A poucos dias de entregar as chaves do governo dos Estados Unidos, a administração Biden faz um último esforço para confiscar centenas de bilhões de dólares em ativos russos como futura alavanca de negociação para a Ucrânia, de acordo com dois altos funcionários ouvidos pela reportagem.
Os principais conselheiros de Biden têm trabalhado para convencer os parceiros europeus a apoiarem a transferência de cerca de 300 bilhões de dólares de dinheiro russo para uma nova conta de garantia que só seria libertada como parte de um acordo de paz. O dinheiro pertence ao Banco Central Russo e foi inicialmente congelado há três anos, depois de a Rússia ter invadido a Ucrânia.
A maior parte desse dinheiro ainda se encontra em bancos europeus, embora uma fração permaneça em bancos sediados nos EUA.
A apreensão dos bens teria como objetivo enviar uma mensagem simples a Moscou, disse um alto funcionário do governo à CNN: “Se você quiser seu dinheiro de volta, terá que vir conversar”.
Altos funcionários de Biden consultaram a equipe de segurança nacional do presidente eleito Donald Trump a respeito da ideia, incluindo o senador Marco Rubio, seu secretário de estado designado, e o deputado Mike Waltz, sua escolha para conselheiro de segurança nacional.
O entorno de Trump, segundo fontes familiarizadas com o assunto, em geral apoia a estratégia, e acredita que o dinheiro apreendido poderia dar à Rússia um novo incentivo para se sentar à mesa de negociações, uma vez que Trump quer ver um fim rápido para uma guerra que ele acredita estar demorando muito.
Os europeus, no entanto, não dão tanto apoio à ideia e manifestaram preocupação com a violação do direito internacional se os bancos confiscarem directamente o dinheiro da Rússia.
Durante mais de um ano, as autoridades norte-americanas trabalharam para aliviar essas preocupações e encontrar uma forma de utilizar o dinheiro russo congelado para beneficiar a Ucrânia. Em um acordo visto como compromisso, os países do G7 concordaram no ano passado em utilizar os juros obtidos sobre investimentos congelados, que geram um retorno anual de cerca de 5 bilhões de dólares, como um empréstimo à Ucrânia.
O empréstimo resultante de 50 bilhões de dólares seria reembolsado com lucros de investimento ao longo de uma década.
Com a transição de poder em Washington a poucos dias de distância, os europeus continuam céticos quanto à apreensão inicial de dinheiro russo congelado, relataram fontes à CNN, tornando altamente improvável que um acordo seja alcançado antes de Trump assumir o cargo.

Itens fornecidos:
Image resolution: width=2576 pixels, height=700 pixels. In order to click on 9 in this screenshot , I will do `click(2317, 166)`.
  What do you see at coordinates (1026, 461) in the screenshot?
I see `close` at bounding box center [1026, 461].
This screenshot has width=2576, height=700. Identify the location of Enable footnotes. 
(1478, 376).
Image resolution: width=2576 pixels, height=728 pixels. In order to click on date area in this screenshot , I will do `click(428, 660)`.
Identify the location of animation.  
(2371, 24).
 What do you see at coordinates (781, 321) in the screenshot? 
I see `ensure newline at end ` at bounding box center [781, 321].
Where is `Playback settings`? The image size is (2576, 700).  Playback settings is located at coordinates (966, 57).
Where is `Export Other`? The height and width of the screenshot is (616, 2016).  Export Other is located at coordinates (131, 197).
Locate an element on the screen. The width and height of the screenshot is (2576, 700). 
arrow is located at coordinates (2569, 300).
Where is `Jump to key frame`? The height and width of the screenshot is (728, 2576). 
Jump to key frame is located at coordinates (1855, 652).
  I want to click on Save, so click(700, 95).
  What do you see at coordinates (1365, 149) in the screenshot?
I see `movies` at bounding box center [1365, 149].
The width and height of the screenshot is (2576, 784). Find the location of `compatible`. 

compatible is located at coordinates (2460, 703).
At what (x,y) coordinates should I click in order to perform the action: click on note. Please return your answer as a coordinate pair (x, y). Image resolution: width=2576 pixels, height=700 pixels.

Enunciado:
Responda com base no trecho sobre os ativos russos:
1. Quanto dinheiro russo os conselheiros de Biden querem transferir para uma nova conta de garantia?
2. Que preocupação os europeus manifestaram sobre a ideia?
3. De quanto é o empréstimo à Ucrânia acordado pelos países do G7, e em quanto tempo seria reembolsado?
Os itens não têm nenhuma relação com esta tarefa.

Resposta:
1. Cerca de 300 bilhões de dólares.
2. A violação do direito internacional se os bancos confiscarem diretamente o dinheiro da Rússia.
3. 50 bilhões de dólares, reembolsados ao longo de uma década.